One of the most important metrics in infosec is “attacker dwell time”—how long does it take to detect and remediate an intrusion? While each year brings improvement, the latest research reveals an average of 95 days, still over three months.
Attackers continue to hide in plain sight by impersonating company users, forcing security teams to overcome two challenges. First, companies must centralize all security-related events and employee behavior on the network. Then, security teams must analyze that mountain of data to expose signs of compromise.
Security information and event management (SIEM) tools are great for data centralization, but have struggled with the analytics layer: making sense of the data mountain. This has led to the explosion of user behavior analytics (UBA), which impacts attacker dwell time via intelligent detections and faster investigations. By first building a baseline of normal user behavior across the network, and then matching new actions against a combination of machine learning and statistical algorithms, UBA exposes threats without relying on signatures or threat intelligence.
If you’re investing in user monitoring as a facet of your program, here are suggestions: two tech, two human—to maximize your impact.
Comprehensively Collect Data
For a complete picture of user behavior, you need visibility both on and off the corporate network. Traveling employees, remote workers, and cloud services are under your purview, meaning that your user behavior analytics needs to cover that, too. This can include analyzing endpoint authentications and behavior and matching it against user activity from Office 365 or Google Apps.

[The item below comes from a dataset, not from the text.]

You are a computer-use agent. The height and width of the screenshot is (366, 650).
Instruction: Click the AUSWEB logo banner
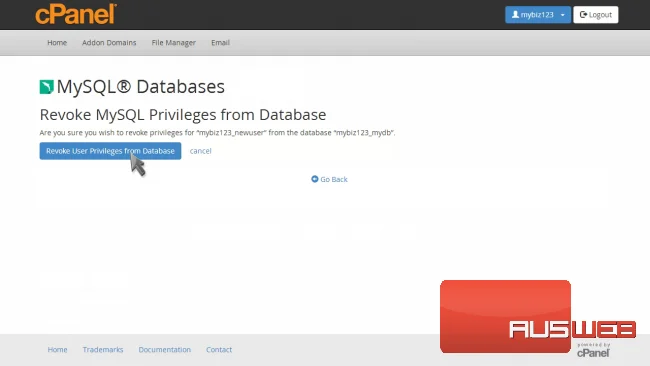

If you’re only collecting logs from headquarters or critical assets, you’ll have glaring blind spots and fewer opportunities to identify an ongoing attack.
Devote Cycles to the Technology
Today’s leading SIEM technologies, like Rapid7’s InsightIDR come with user behavior analytics, making it no longer just for investigations and compliance—it can identify real-time risk across users and assets. To get the most out of your user monitoring, you need two types of skillsets: data management and incident response. The right data feeds must be properly centralized, and your team needs to take action on the output.

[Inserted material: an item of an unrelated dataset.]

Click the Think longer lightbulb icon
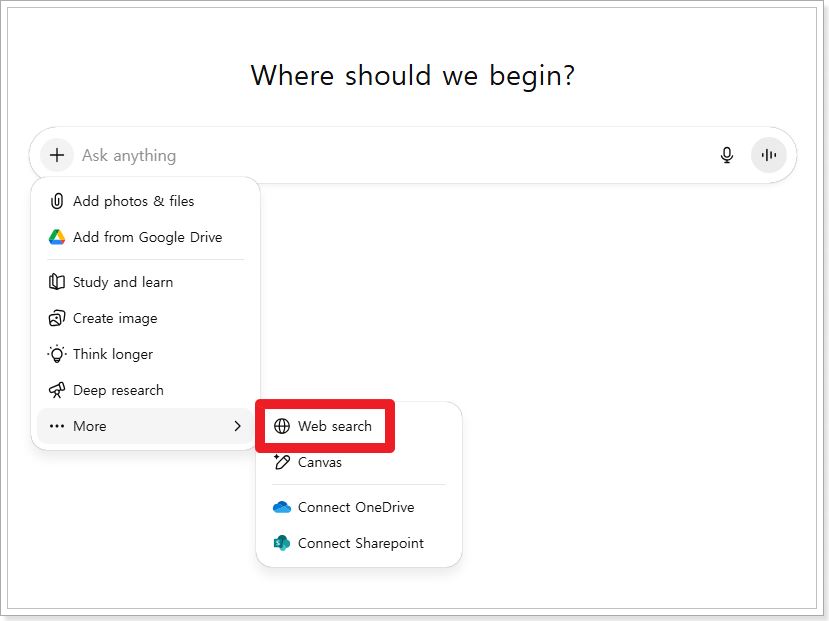[x=57, y=354]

This is a challenge when the entire industry is clamoring for talent—in response, Managed Detection and Response (MDR) services are quickly rising in popularity. Should you want to tackle incident response in-house, consider a SaaS SIEM or co-managed model. Otherwise, consider a MDR service that both brings security expertise and can help you check the compliance box for log management.

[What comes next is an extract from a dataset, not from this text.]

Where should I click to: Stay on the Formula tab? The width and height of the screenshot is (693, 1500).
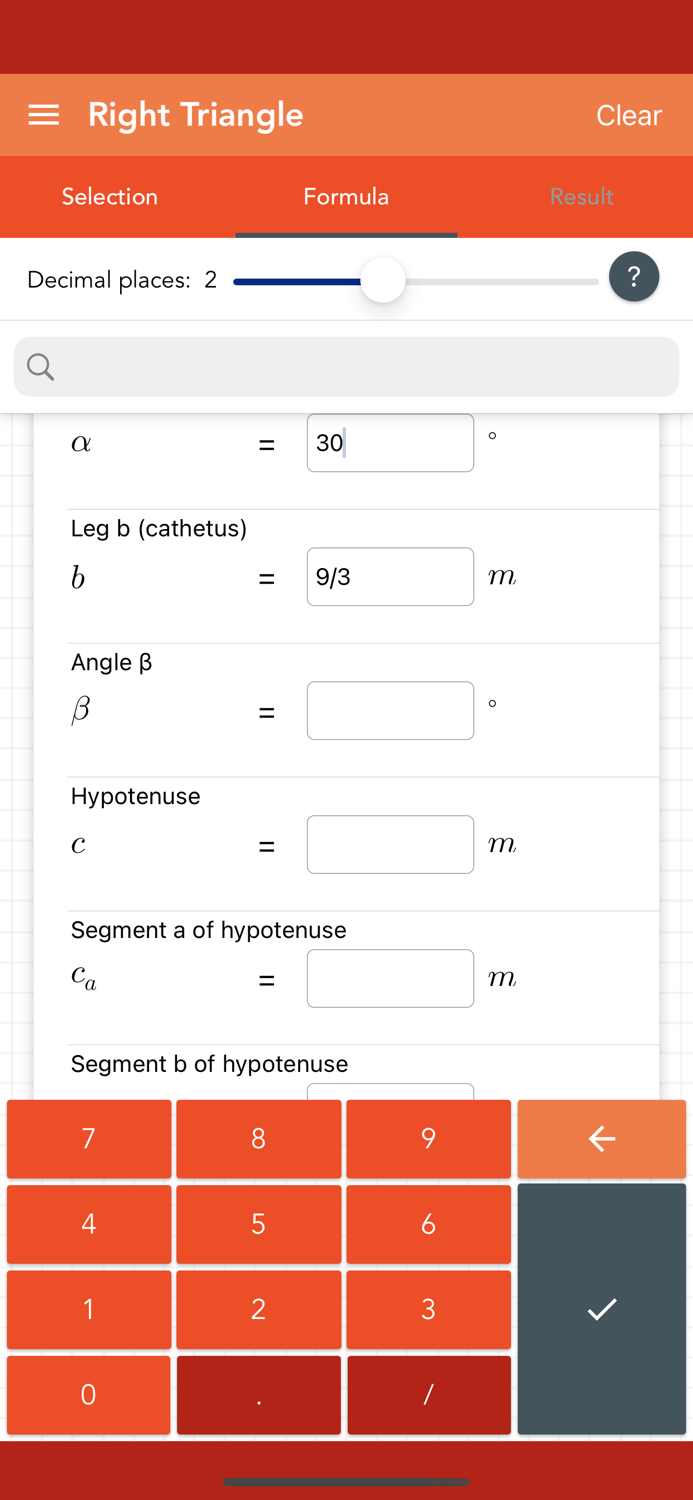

Be Transparent with the Company
Security teams get the bad rap as the “team that says no”. For employees, rolling out user monitoring can feel like an Orwellian mask layered over shadowy operations. Flipping that on its head, UBA can be a great opportunity to share the threat landscape we live in today.
All employees must be vigilant about their credentials: "81% of confirmed breaches involve the misuse of stolen or weak credentials." If an attacker successfully phishes an Office 365 login, they can view that employee’s mailbox, send super-credible phishing attacks, and try for a VPN certificate for internal network access—all without malware.
Sharing how user behavior analytics detects the use of stolen or misused credentials—and will only be used to detect compromise—can help everyone see through the same lens. Your employees should always be the most reliable sources of truth.
Security savants don’t get a lot of the company spotlight. Similar to IT, security often comes to mind only when something is amiss. User behavior analytics can shift that dynamic, as it gives your team the opportunity to improve security posture, and help with employee awareness. This includes identifying risk across credentials and configurations, which can range from unknown admins and running processes to non-expiring passwords. If you’re able to identify and coordinate with IT on fixes, it’s a great story—share both progress and how an attacker could have taken next steps.
Perhaps the best benefit of user behavior analytics is that it can give you room to breathe. Instead of being plagued by endless alerts and scattered investigations, you’ll have the chance to execute a long-term security strategy. We walked through a few suggestions—if you’re able to build mutual trust with employees and have teams see through the same lens, you won’t just be monitoring users; you’ll be understanding normal. And security isn’t about the obviously bad. It’s about the barely abnormal.